**AIM OF THE EXERCISE**: Please copy, word for word, the part of the passage on Scrooge's vision of the future that opens with the words containing "When the Ghost" and closes with "vultures on Carion.".

** BEGIN TEXT TO READ **

When the Ghost of Christmas future takes Ebenezer Scrooge to see a possible future that could exist if he doesn’t change his greedy ways he sees a Christmas that follows shortly after he dies. As he sees this vision of the future, he sees that people are actually not mourning him. People he did business with can’t seem bothered to attend his funeral, and his debtors are actually relieved that he is gone. The only ones who take pleasure are an old pawn dealer, Old Joe, along with an Undertaker, a char woman and a laundress who peck over his personal belongings, like vultures on Carion.
Contrast this with the vision he sees of Tiny Tim’s family. The Crachits are deeply saddened by the loss of Tim. They mourn him, they miss him, and they remember him. They think fondly of him and recall the good times. Even Scrooge’s nephew Fred offers his deepest sympathies to them and offers to do what he can to help him.
Scrooge quickly learns that as necessary as it is to have money, to pursue money and wealth at the exclusion of all else, is a meaningless existence. There is but one common fate for all, and in the end, and if he does not change Scrooge will meet that fate old, alone, and miserable. His wealth can do him no good in forestalling that fate, but as he learns Tim and the Crachits are more wealthy in spirit. They have the most important thing, which is love.

** END TEXT TO READ **
** BEGIN COLLECTED DATA **

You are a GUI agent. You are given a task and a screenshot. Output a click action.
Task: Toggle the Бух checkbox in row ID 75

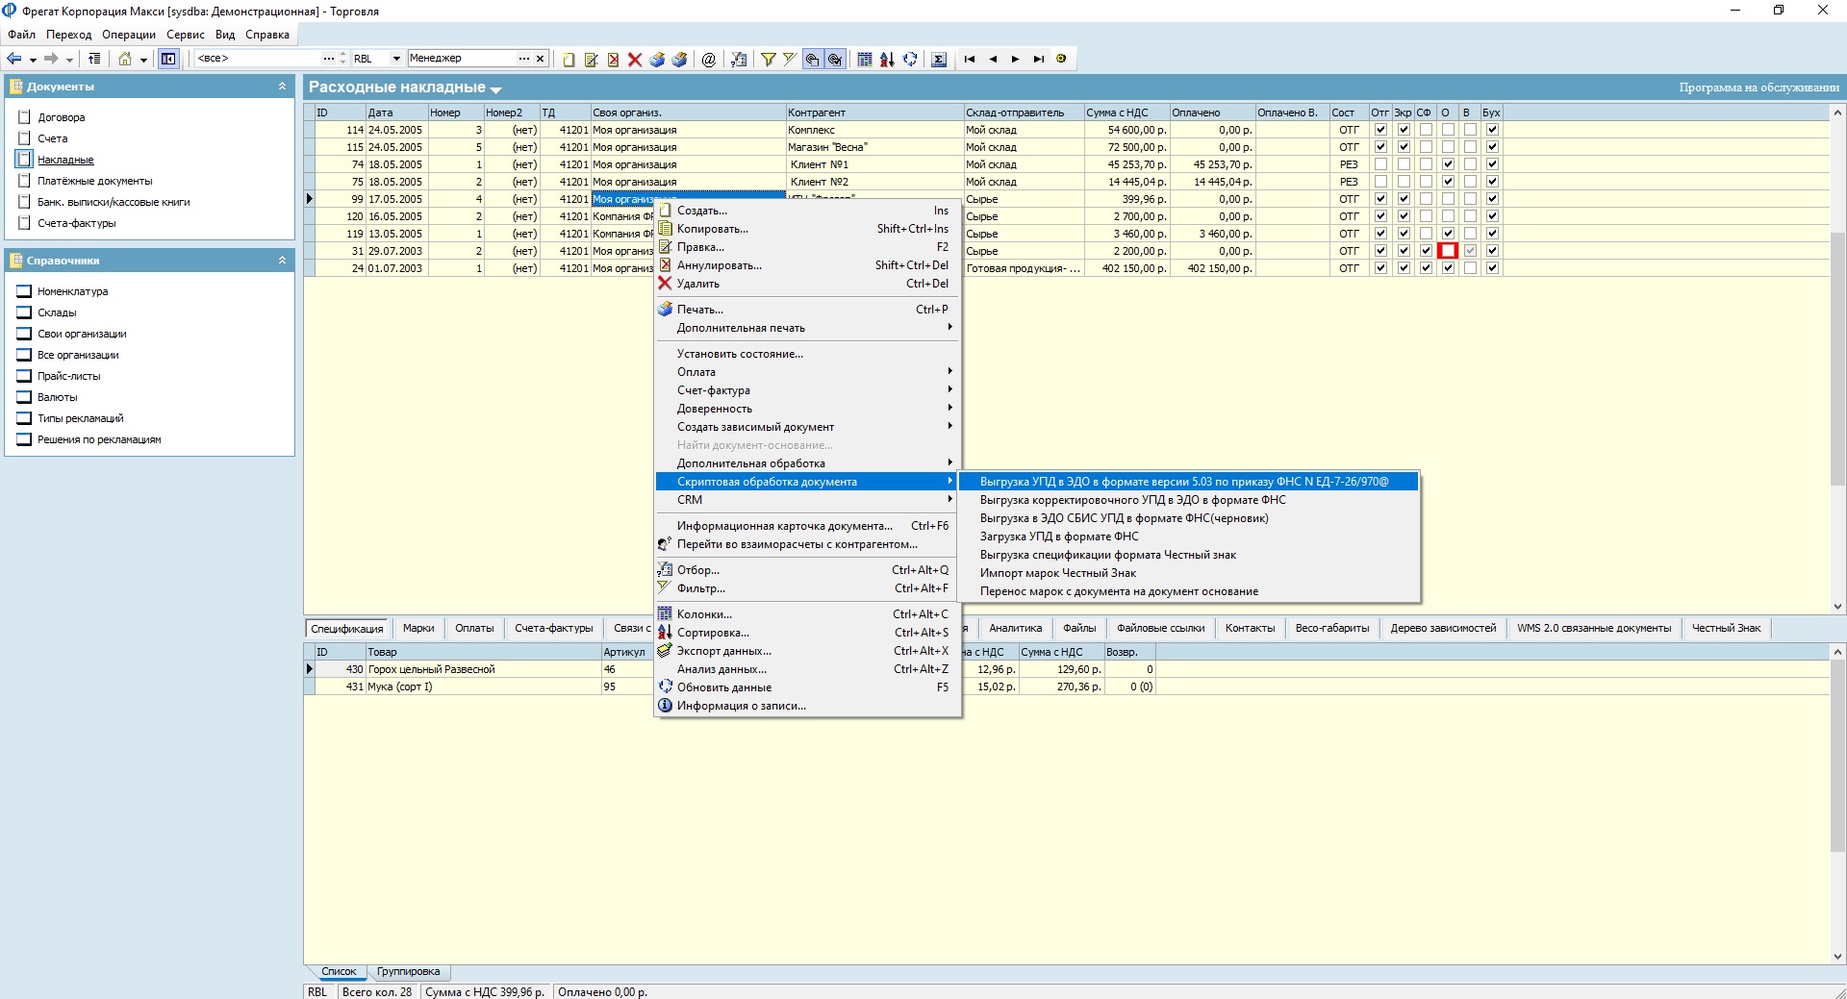(1492, 182)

** END COLLECTED DATA **

**ANSWER BELOW**:
When the Ghost of Christmas future takes Ebenezer Scrooge to see a possible future that could exist if he doesn’t change his greedy ways he sees a Christmas that follows shortly after he dies. As he sees this vision of the future, he sees that people are actually not mourning him. People he did business with can’t seem bothered to attend his funeral, and his debtors are actually relieved that he is gone. The only ones who take pleasure are an old pawn dealer, Old Joe, along with an Undertaker, a char woman and a laundress who peck over his personal belongings, like vultures on Carion.